[Document]
How NoSQL systems guarantees BASE property
 NoSQL relies upon a softer model known as the BASE model. BASE (Basically Available,
Soft state, Eventual consistency).
 Basically Available: Guarantees the availability of the data. There will be a response to any
request (can be failure too).
 Soft state: The state of the system could change over time.
 Eventual consistency: The system will eventually become consistent once it stops receiving
input.
 NoSQL databases give up the A, C and/or D requirements, and in return they improve
scalability.
BDA HANDY NOTES
4. Distributed Storage System of Hadoop

 With growing data velocity the data size easily outgrows the storage limit of a machine. A
solution would be to store the data across a network of machines.
 Such file systems are called distributed file systems. Since data is stored across a network
all the complications of a network come in.
 HDFS is a unique design that provides storage for extremely large files with streaming data
access pattern and it runs on commodity hardware.
 Extremely large files: Here we are talking about the data in range of petabytes (1000 TB).
 Streaming Data Access Pattern: HDFS is designed on principle of write-once read-many-
times. Once data is written large portions of dataset can be processed any no. of times.
 Commodity hardware: Hardware that is inexpensive and easily available in the market.
This is one of feature which specially distinguishes HDFS from other file system.

Nodes: Master-slave nodes typically forms the HDFS cluster.


i. NameNode(MasterNode):
 Manages all the slave nodes and assign work to them.
 It executes filesystem namespace operations like opening, closing, renaming files and
directories.
 It should be deployed on reliable hardware which has the high configuration not on
commodity hardware.
ii. DataNode(SlaveNode):
 Actual worker nodes, who do the actual work like reading, writing, processing etc.
 They also perform creation, deletion, and replication upon instruction from the master.
 They can be deployed on commodity hardware.
HDFS daemons: Daemons are the processes running in background.
i. NameNodes:
 Run on the master node.
 Store metadata (data about data) like file path, the number of blocks, block Ids. etc.
 Require high amount of RAM.
 Store meta-data in RAM for fast retrieval i.e. to reduce seek time. Though a persistent
copy of it is kept on disk.
ii. DataNodes:
 Run on slave nodes.
 Require high memory as data is actually stored here.
BDA HANDY NOTES
5. Hadoop Ecosystem

i. HDFS: HDFS is the primary or major component of Hadoop ecosystem and is responsible
for storing large data sets of structured or unstructured data across various nodes and
thereby maintaining the metadata in the form of log files. It consists of two core
components: Name node and Data Node.
ii. YARN: Yet Another Resource Negotiator is the one who helps to manage the resources
across the clusters. It performs scheduling and resource allocation for the Hadoop System.
iii. MapReduce: By making the use of distributed and parallel algorithms, MapReduce makes
it possible to carry over the processing’s logic and helps to write applications which
transform big data sets into a manageable one.
iv. PIG: Pig was basically developed by Yahoo which works on a pig Latin language, which
is Query based language similar to SQL. It is a platform for structuring the data flow,
processing and analysing huge data sets.

[Entries supplied]
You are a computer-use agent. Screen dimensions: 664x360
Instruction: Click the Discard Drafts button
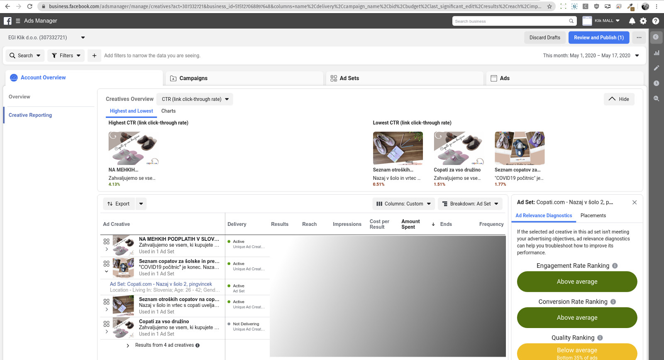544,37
...
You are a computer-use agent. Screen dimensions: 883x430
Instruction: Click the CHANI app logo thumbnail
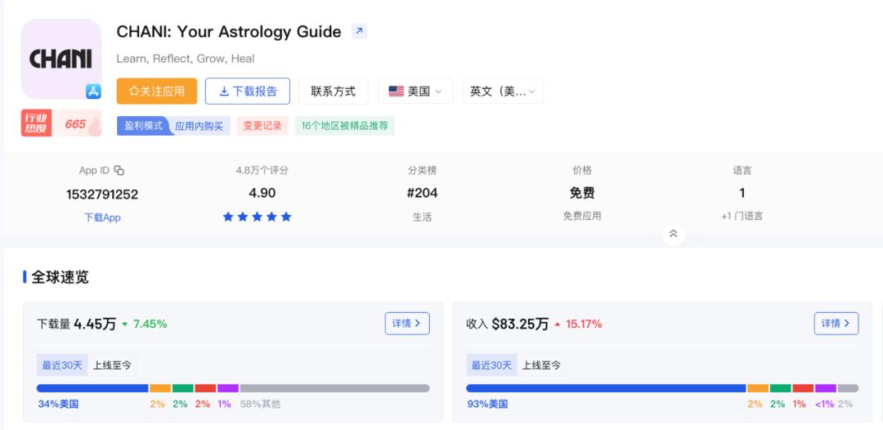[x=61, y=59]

[What this exercise asks]
a. From the listing, transcribe the lines beginning at the one that contains "You are a computer-use agent. Screen dimensions: 883x430" and ending after the one that contains "[x=61, y=59]". Omit the pictures from your answer.
b. Pick up the notes on NoSQL and Hadoop from the point at which they stop.
The notes on NoSQL and Hadoop and the listing are unrelated to each other.

[Exercise results]
a.
You are a computer-use agent. Screen dimensions: 883x430
Instruction: Click the CHANI app logo thumbnail
[x=61, y=59]

b.
v. HIVE: With the help of SQL methodology and interface, HIVE performs reading and
writing of large data sets. Its query language is called as HQL (Hive Query Language).
vi. Mahout: Mahout, allows Machine Learnability to a system or application. Machine
Learning, as the name suggests helps the system to develop itself based on some patterns,
user/environmental interaction or on the basis of algorithms.
vii. Apache Spark: It’s a platform that handles all the process consumptive tasks like batch
processing, interactive real-time processing, graph conversions, and visualization, etc.
 Apache HBase: It’s a NoSQL database which supports all kinds of data and thus capable
of handling anything of Hadoop Database. It provides capabilities of Google’s BigTable,
thus able to work on Big Data sets effectively.
 Solr, Lucene: These are the two services that perform the task of searching and indexing
with the help of some java libraries.
 Zookeeper: Zookeeper provides coordination and synchronization among the resources or
the components of Hadoop by performing synchronization, inter-component based
communication, grouping, and maintenance.
 Oozie: Oozie simply performs the task of a scheduler, thus scheduling jobs and binding
them together as a single unit.
BDA HANDY NOTES
6. Matrix Multiplication using MapReduce
BDA HANDY NOTES
7. Grouping and Aggregation Algorithm using MapReduce

 Grouping: Grouping involves categorizing data based on certain criteria. In the context of
MapReduce, it involves gathering data with similar keys together. In MapReduce, grouping
is typically done during the shuffle phase, where the output of the map tasks is transferred
to the reduce tasks.
 Aggregation: Aggregation involves performing calculations on grouped data to derive
summary statistics or other meaningful insights. In MapReduce, aggregation is performed
within the reduce tasks. Each reduce task receives a group of values associated with a
particular key.
 Map Phase:
 Input data is divided into smaller chunks and processed by multiple map tasks in
parallel.
 Each map task processes a portion of the input data and emits key-value pairs, where
the key represents the grouping criterion (e.g., product ID) and the value is the data
associated with that key (e.g., sales amount).
 Shuffle and Sort Phase:
 Output from the map tasks is shuffled and sorted based on the keys. All values
corresponding to the same key are grouped together.
 Reduce Phase:
 Each reduce task receives a set of key-value pairs where the keys are sorted and
grouped.
 The reducer processes each group of values (associated with the same key) and
performs aggregation operations (e.g., summing up sales amounts).
 The results of the aggregation are typically written to an output file or another
storage system for further analysis or use.
BDA HANDY NOTES
8. Explain different types of NoSQL data stores and their typical usage.

i. Document-Based Database:
 The document-based database is a non-relational database. Instead of storing the data in
rows and columns (tables), it uses the documents to store the data in the database.
 A document database stores data in JSON, BSON, or XML documents.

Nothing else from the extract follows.